Movement is also to up, down, right, or left from one step to the next, but is according to Q-table (See guidlein more in detail).

Ant's Exploration
Here, sugers are at site-1 and poisons (ant-killer) are at site-2.

An infinite number of ants repeatedly start from its nest located at the start points.

In each of the grid where ant steps in, ant put a chemical called phelomone.

A probability of movement of one ant is proportinal of total amount of phelomones so far accumulated. That is, if the amount of pheolomone of up, down, right, and left is 20, 40, 10, and 30 mg, respectively. the probability of the movement to up, down, right, and left will be 0.2, 0.4, 0.1 and 0.3. So, most likely to down. (At the beginning, there's no phelomon so equal probability at random.)

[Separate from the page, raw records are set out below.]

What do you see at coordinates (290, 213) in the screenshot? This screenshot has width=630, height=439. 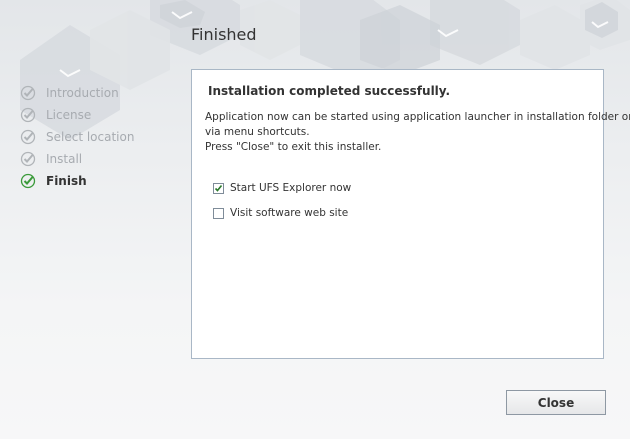 I see `visit-web-site-label: Visit software web site` at bounding box center [290, 213].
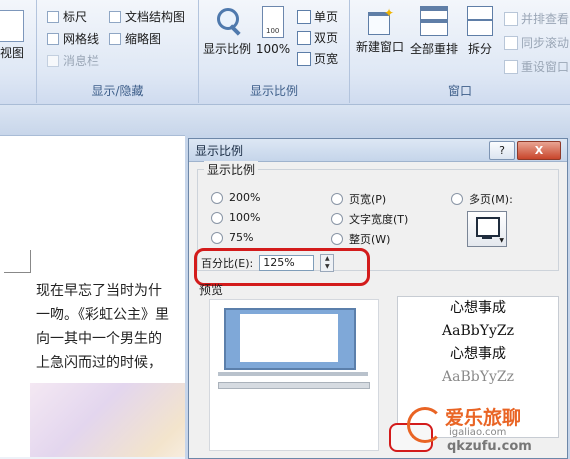 This screenshot has height=459, width=570. I want to click on radio-text-width: 文字宽度(T), so click(370, 219).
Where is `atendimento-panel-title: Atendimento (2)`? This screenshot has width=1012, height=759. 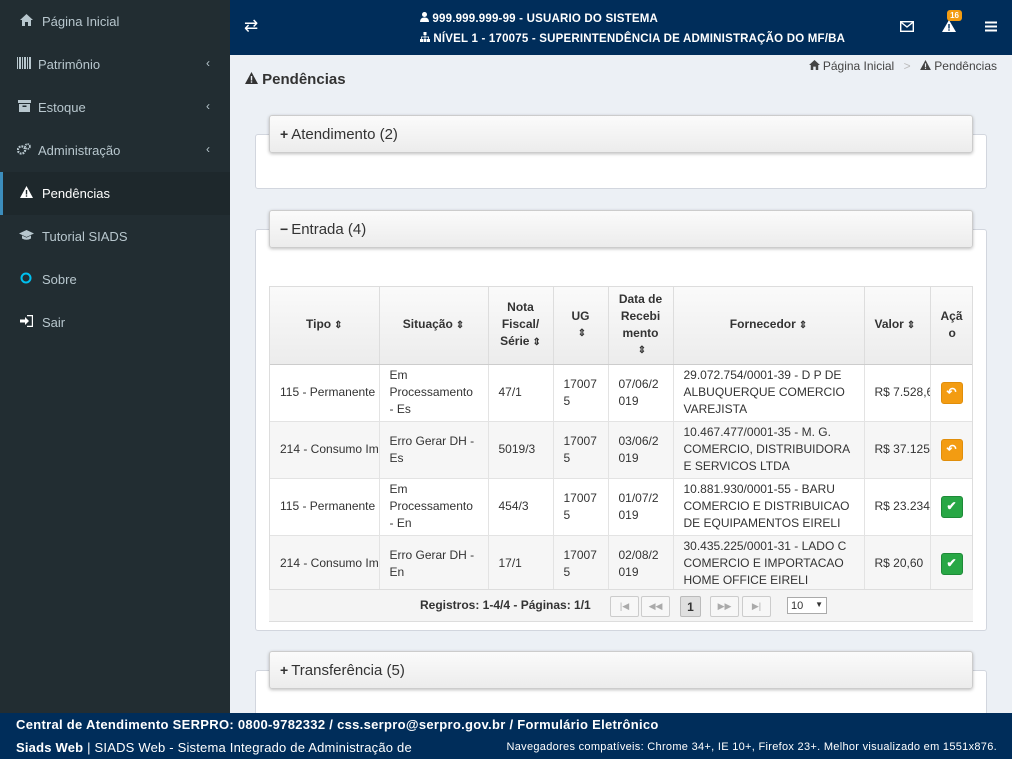
atendimento-panel-title: Atendimento (2) is located at coordinates (344, 134).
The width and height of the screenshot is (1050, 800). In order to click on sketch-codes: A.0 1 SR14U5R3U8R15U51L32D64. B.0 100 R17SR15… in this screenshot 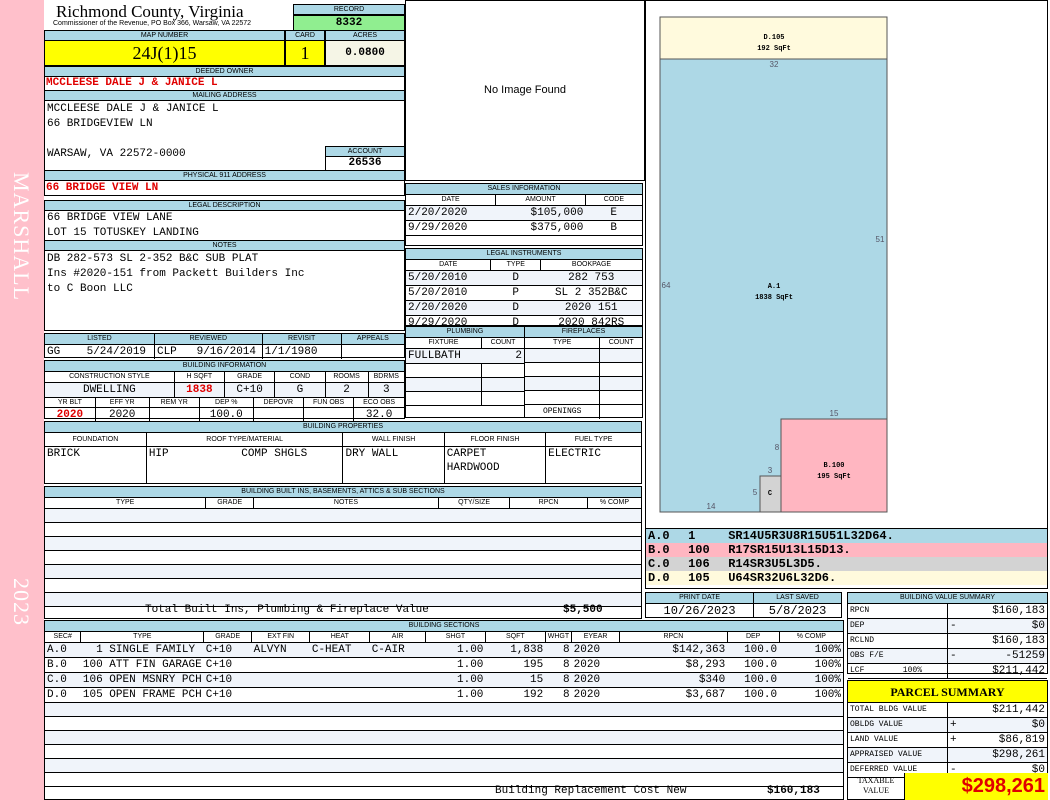, I will do `click(846, 558)`.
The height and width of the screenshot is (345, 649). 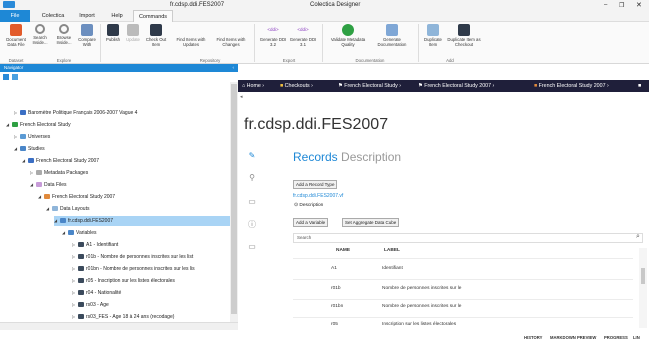 What do you see at coordinates (456, 86) in the screenshot?
I see `breadcrumb-study-2007: ⚑ French Electoral Study 2007 ›` at bounding box center [456, 86].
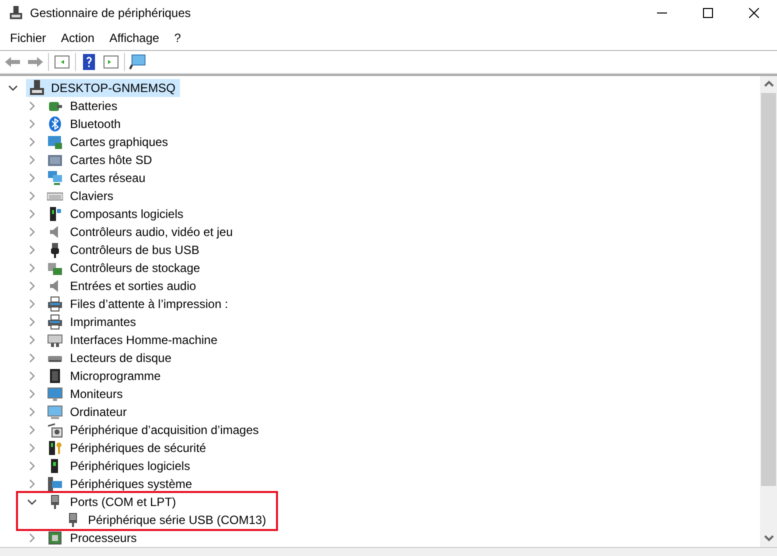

A happy ant try to go back to the nest with the same rule, but ants failed to find the food or eat poison will die.

Pheromons also evaporates at a rate, say, 1mg every 100 time-steps.

After enough time passed, you may observe all ants reach the sugare site and go back to the nest efficiently.

Reference
Not yet ready. Hopefully in a day or two.

Hope you will enjoy this project. Your feedback will be welcomed.